Mr. Regan joined the Company in June 2008 as its Chief Operating Officer and was promoted to President and Chief Operating Officer in February 2009.  Prior to joining Exobox, Mr. Regan founded Genesis Financial Group, an entity providing corporate finance, merger and acquisition advisory services, where he served as managing member from April 1997 to April 2008. From May 2003 to April 2006, Mr. Regan served as president of Performance Sound & Light, Inc., and CEO of its predecessor publicly-traded entity.  Mr. Regan currently sits on board of directors of Powers Industrial Group, Inc., a national distributor of warehouse handling and inventory management equipment.

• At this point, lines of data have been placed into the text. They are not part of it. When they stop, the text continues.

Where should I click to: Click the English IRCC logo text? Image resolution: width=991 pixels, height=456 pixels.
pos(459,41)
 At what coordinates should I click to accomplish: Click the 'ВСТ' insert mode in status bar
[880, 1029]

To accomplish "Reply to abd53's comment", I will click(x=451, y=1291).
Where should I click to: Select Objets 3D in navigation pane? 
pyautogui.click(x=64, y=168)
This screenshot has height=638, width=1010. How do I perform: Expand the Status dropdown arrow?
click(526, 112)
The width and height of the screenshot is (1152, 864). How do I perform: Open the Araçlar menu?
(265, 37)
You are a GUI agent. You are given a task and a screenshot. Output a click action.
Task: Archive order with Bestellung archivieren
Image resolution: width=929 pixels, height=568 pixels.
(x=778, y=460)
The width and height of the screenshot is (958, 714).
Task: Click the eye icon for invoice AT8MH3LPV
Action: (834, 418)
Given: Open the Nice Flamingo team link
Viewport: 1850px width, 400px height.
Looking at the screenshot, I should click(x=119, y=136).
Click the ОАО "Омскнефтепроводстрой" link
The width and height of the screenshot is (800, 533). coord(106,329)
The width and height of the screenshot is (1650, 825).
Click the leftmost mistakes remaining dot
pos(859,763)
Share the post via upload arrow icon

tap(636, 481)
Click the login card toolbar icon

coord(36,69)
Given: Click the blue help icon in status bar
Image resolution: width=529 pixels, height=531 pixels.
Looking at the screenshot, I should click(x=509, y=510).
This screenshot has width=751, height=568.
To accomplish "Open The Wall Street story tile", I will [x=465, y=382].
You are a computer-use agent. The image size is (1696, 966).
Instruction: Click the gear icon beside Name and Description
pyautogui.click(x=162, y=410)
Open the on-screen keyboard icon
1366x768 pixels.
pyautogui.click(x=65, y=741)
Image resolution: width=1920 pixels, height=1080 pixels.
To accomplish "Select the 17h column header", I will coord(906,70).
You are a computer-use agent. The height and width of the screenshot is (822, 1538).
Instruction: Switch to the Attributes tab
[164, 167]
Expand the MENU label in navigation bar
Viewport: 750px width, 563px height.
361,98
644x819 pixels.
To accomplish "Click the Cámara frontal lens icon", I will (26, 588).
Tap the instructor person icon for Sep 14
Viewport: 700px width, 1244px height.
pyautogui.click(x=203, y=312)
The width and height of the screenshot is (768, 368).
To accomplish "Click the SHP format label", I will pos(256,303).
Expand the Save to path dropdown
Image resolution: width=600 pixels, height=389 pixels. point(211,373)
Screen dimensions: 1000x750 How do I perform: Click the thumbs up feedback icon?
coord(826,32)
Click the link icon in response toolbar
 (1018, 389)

The Company entered into an employment agreement with Mr. Regan, effective January 1, 2009, pursuant to which Mr. Regan would serve as President and Chief Operating Officer of the Company.  Mr. Regan’s employment agreement was filed with the Securities and Exchange Commission as Exhibit 99.1 to its Current Report on Form 8-K filed on May 7, 2009, which is incorporated herein by reference.  Except as set forth herein, there are no arrangements or understandings between Mr. Regan and any other person pursuant to which he was selected as Chief Executive Officer. There have been no transactions since the beginning of the Company’s last fiscal year, nor are any currently proposed, regarding Mr. Regan that are required to be disclosed by Item 404(a) of Regulation S-K.

Item 5.02(e).
Compensatory Arrangements of Certain Officers.
 
The information set forth in Item 5.02(b) and 5.02(c) is hereby incorporated by reference.

Item 9.01
Financial Statements and Exhibit

The following exhibits are to be filed as part of this 8-K:

EXHIBIT NO.
 
IDENTIFICATION OF EXHIBIT
 
Separation Agreement by and between Exobox Technologies Corp. and Robert Dillon, dated as of May 6, 2009.
 
Separation Agreement by and between Exobox Technologies Corp. and Michael Wirtz, dated as of May 6, 2009.
10.3
 
Employment Agreement of Kevin Regan, dated as of January 1, 2009*
 
Press Release of Exobox Technologies Corp., dated May 7, 2009

* Filed as an exhibit on Form 8-K on May 7, 2009 and incorporated herein by reference.

SIGNATURE
 
Pursuant to the requirements of the Securities Exchange Act of 1934, the registrant has duly caused this report to be signed on its behalf by the undersigned hereunto duly authorized.